As the world’s largest chipmaker shifts its product line to win more business from mobile device makers, it is also shifting leadership at the top. The latest word on Intel’s search for a new CEO is a report that the firm has hired executive search firm Spencer Stuart. Clearly Intel will be looking at candidates from outside the company. An outside hire would be a first for the 45-year-old company, which has always given the corner office to an internal candidate.
When Intel announced in November that CEO Paul Otellini would be retiring, the company also named three new executive vice presidents: Renee James, who oversees software, COO Brian Kraznich, and CFO Stacy Smith. Otellini said that he thought an internal candidate would replace him, and speculation naturally centered on these three candidates. Now Intel says that it will be looking at both internal and external candidates.
A new CEO could bring Intel into a licensing agreement with ARM, Intel’s archrival whose chip architecture is found inside most mobile devices today. Otellini was the champion of Intel’s x86 architecture, which has ruled the PC market for years, and as mobile took off he rebuffed the idea of licensing ARM’s architecture. But a new leader might be more open to an alliance.

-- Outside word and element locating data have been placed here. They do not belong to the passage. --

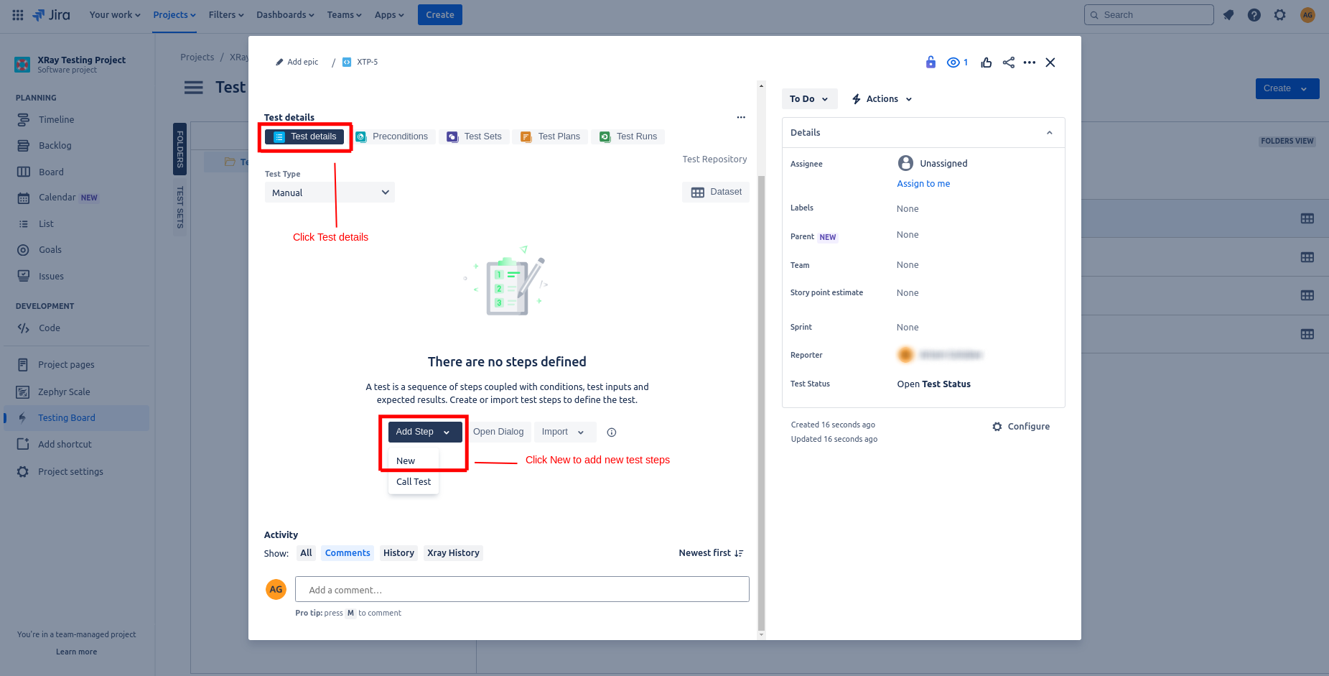Click the thumbs up vote icon
This screenshot has width=1329, height=676.
click(986, 62)
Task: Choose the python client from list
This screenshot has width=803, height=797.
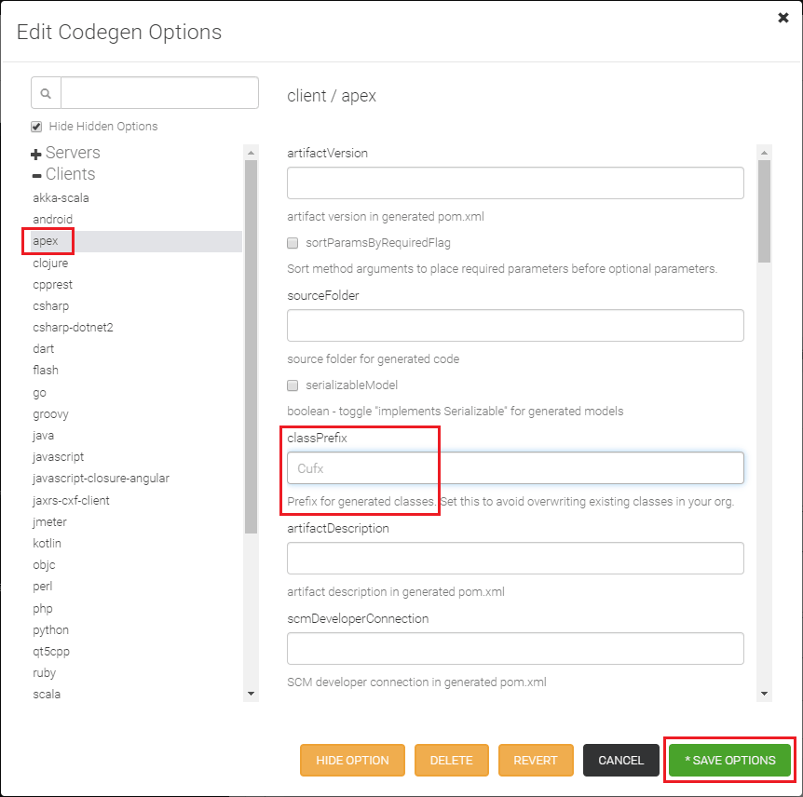Action: tap(50, 630)
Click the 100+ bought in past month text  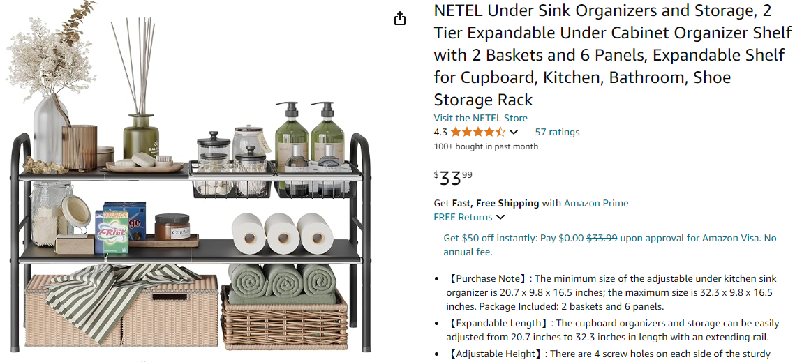[x=486, y=146]
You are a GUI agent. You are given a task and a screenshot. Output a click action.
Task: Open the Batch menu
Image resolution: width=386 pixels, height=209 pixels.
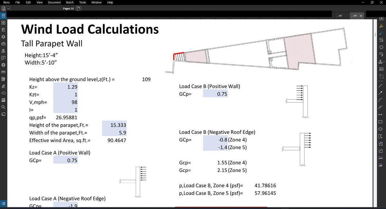[70, 2]
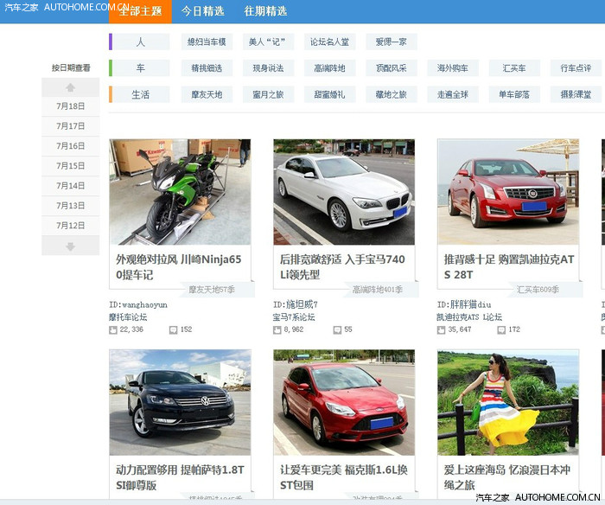Click view count icon under Kawasaki Ninja post
The height and width of the screenshot is (505, 605).
(113, 329)
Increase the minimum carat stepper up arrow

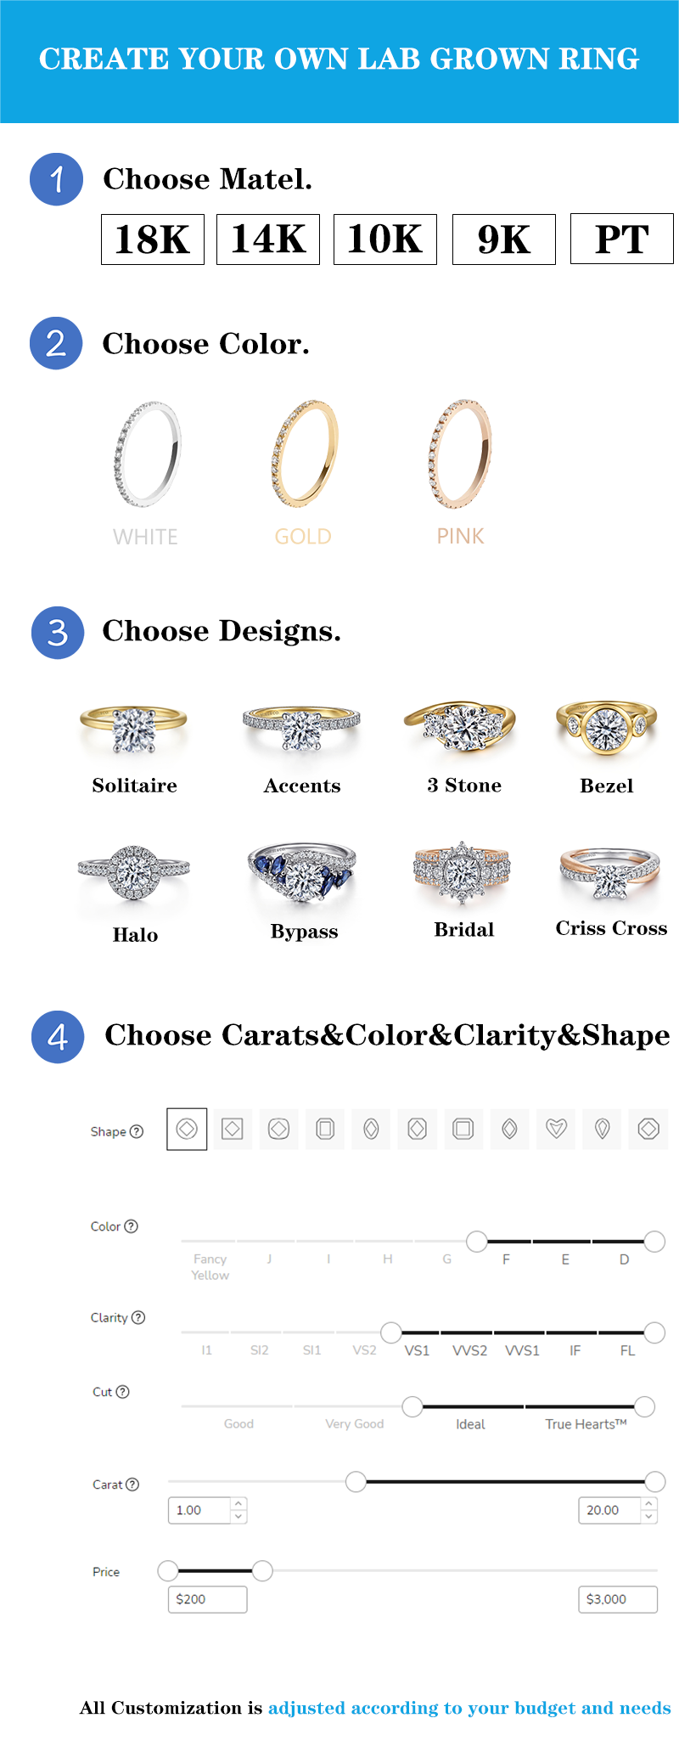coord(238,1504)
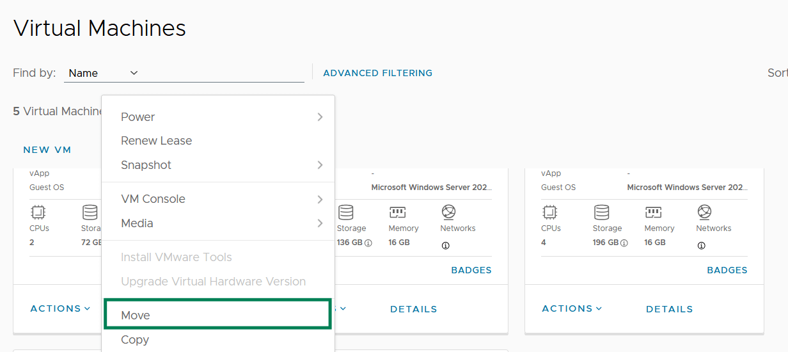The width and height of the screenshot is (788, 352).
Task: Choose Copy in the actions menu
Action: point(217,340)
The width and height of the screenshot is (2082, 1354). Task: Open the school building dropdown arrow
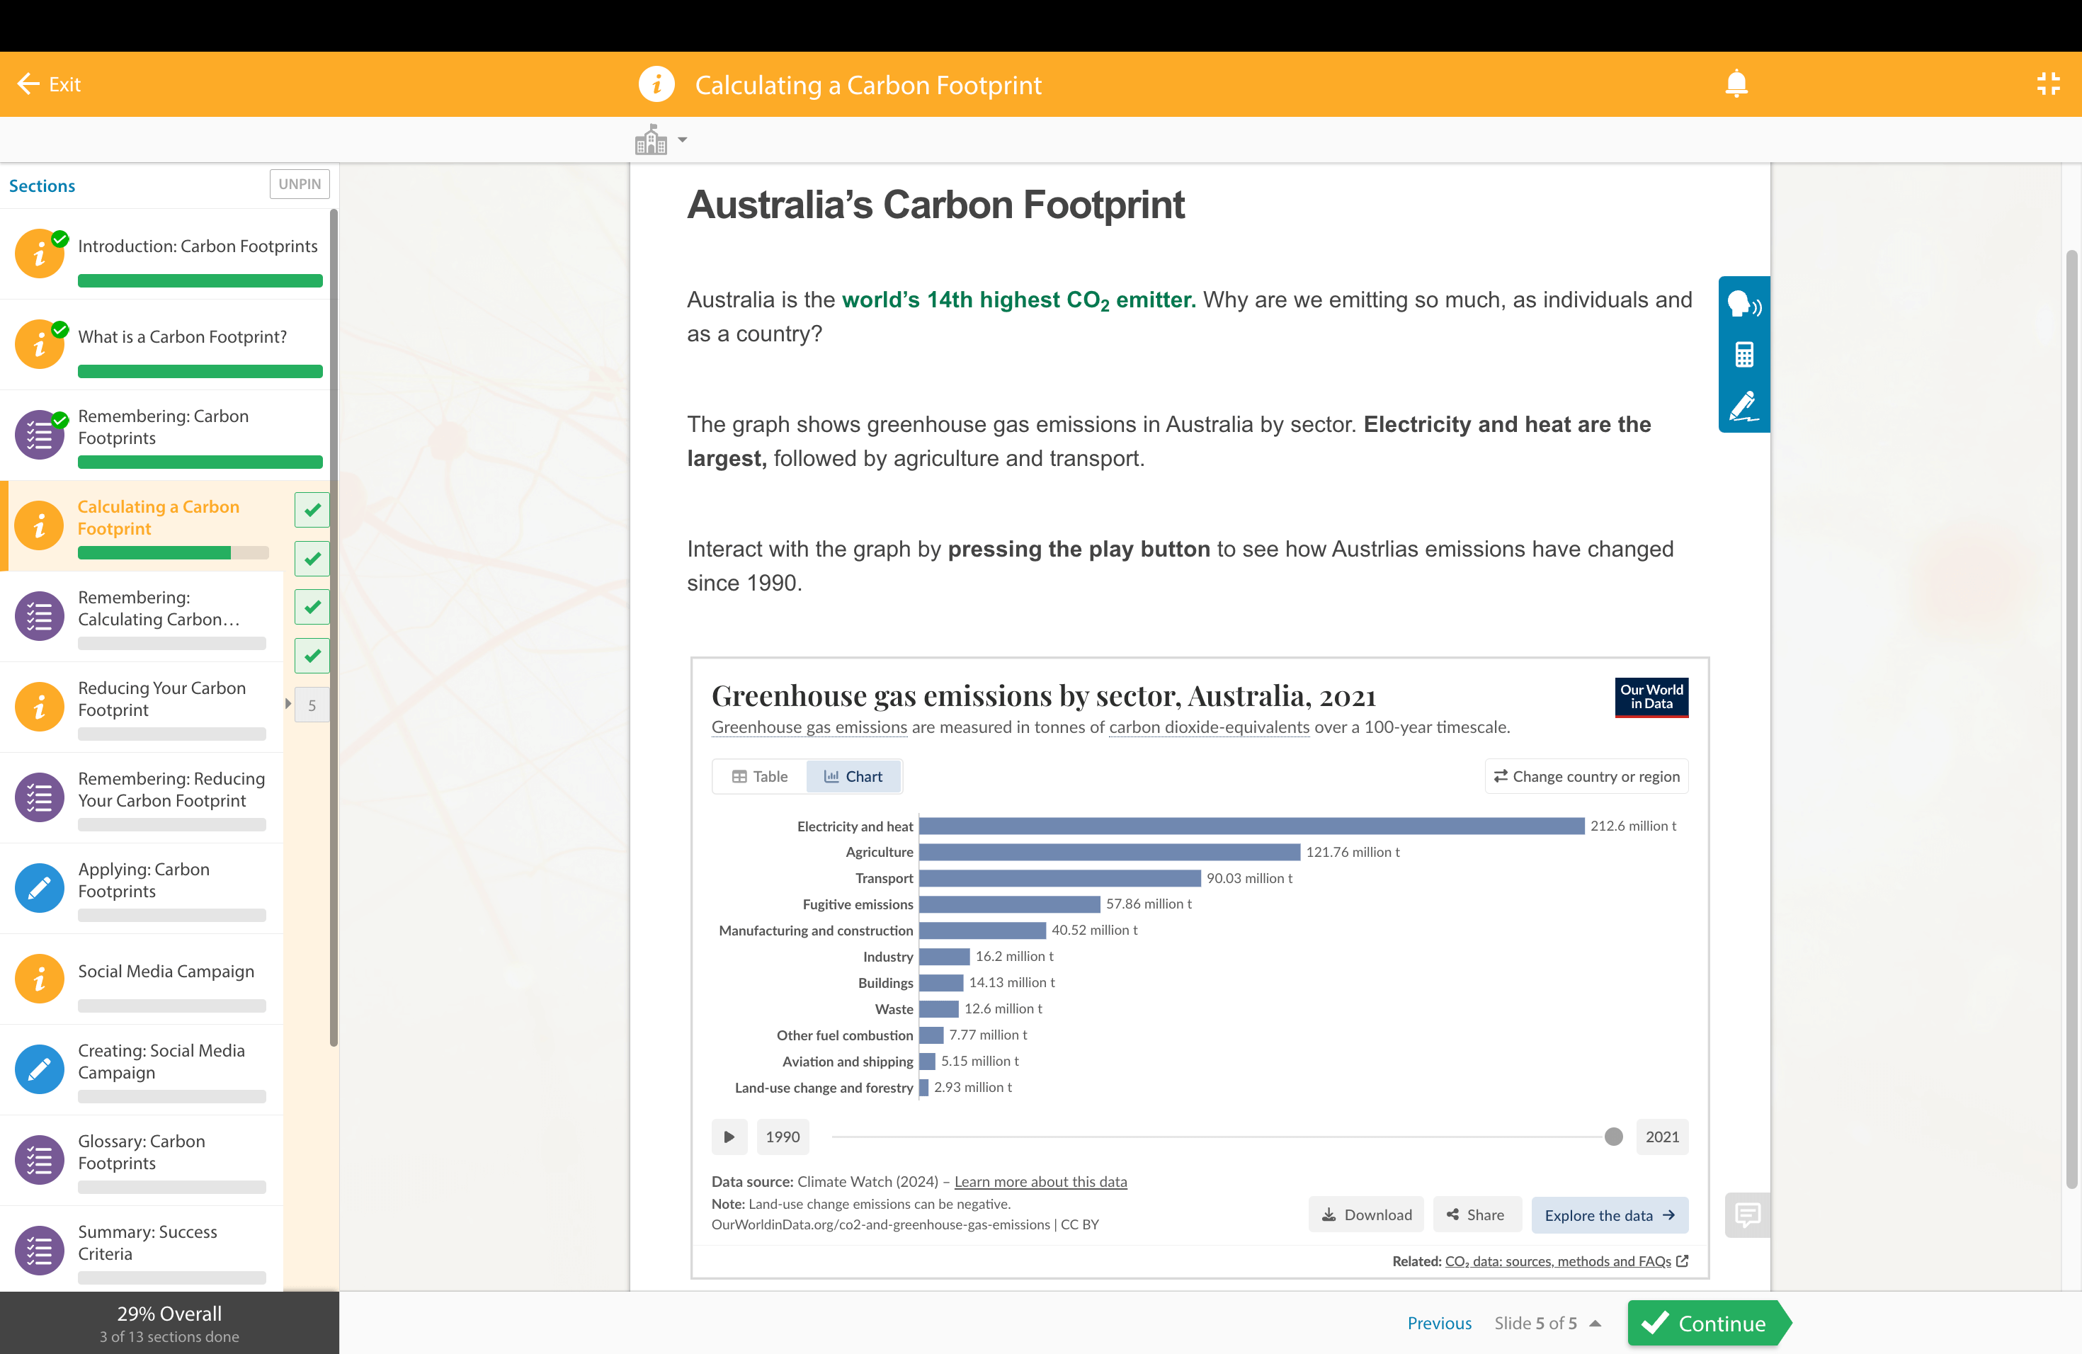(682, 140)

Unlike many of its competitors, Intel is not a fabless semiconductor supplier. It owns and operates foundries, and recently said it will invest $13 billion in manufacturing this year as it works to make ever-smaller cuts into its silicon wafers. Intel’s 22 nanometer manufacturing process is the most precise in the world, and the company is working toward 14 and even 10 nanometer processes. Intel’s board may decide that with so much invested in manufacturing, the company needs a CEO who fully understands this part of the business. COO Brian Kraznich is seen as a top internal candidate who is close to Intel’s manufacturing processes.